■ TASK BRIEF:
Rewrite the rows as a numbered list, starting at the line that contains "You are a computer-use" and ending at the line that contains "click(651, 379)", and leave out any blank lines.

■ DATA FOR THE TASK:
## Start
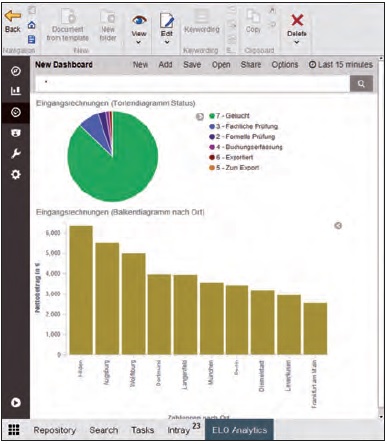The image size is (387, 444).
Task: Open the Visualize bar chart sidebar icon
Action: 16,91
## End
## Start
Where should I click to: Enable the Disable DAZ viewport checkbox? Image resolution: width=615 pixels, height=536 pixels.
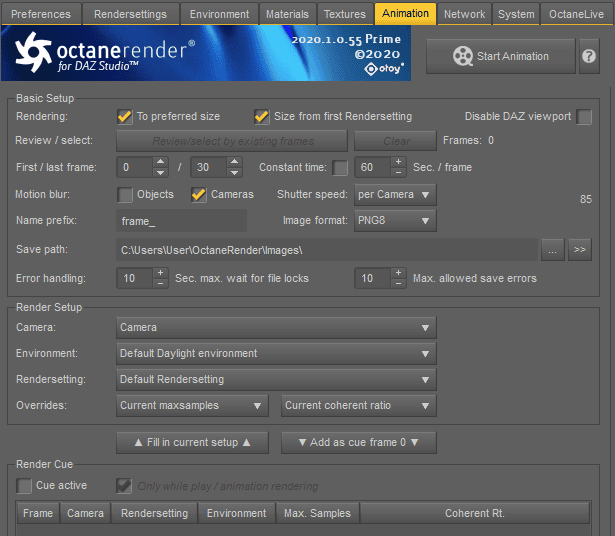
## End
## Start
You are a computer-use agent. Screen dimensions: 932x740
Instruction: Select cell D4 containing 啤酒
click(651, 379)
## End
■ RESPONSE:
1. You are a computer-use agent. Screen dimensions: 932x740
2. Instruction: Select cell D4 containing 啤酒
3. click(651, 379)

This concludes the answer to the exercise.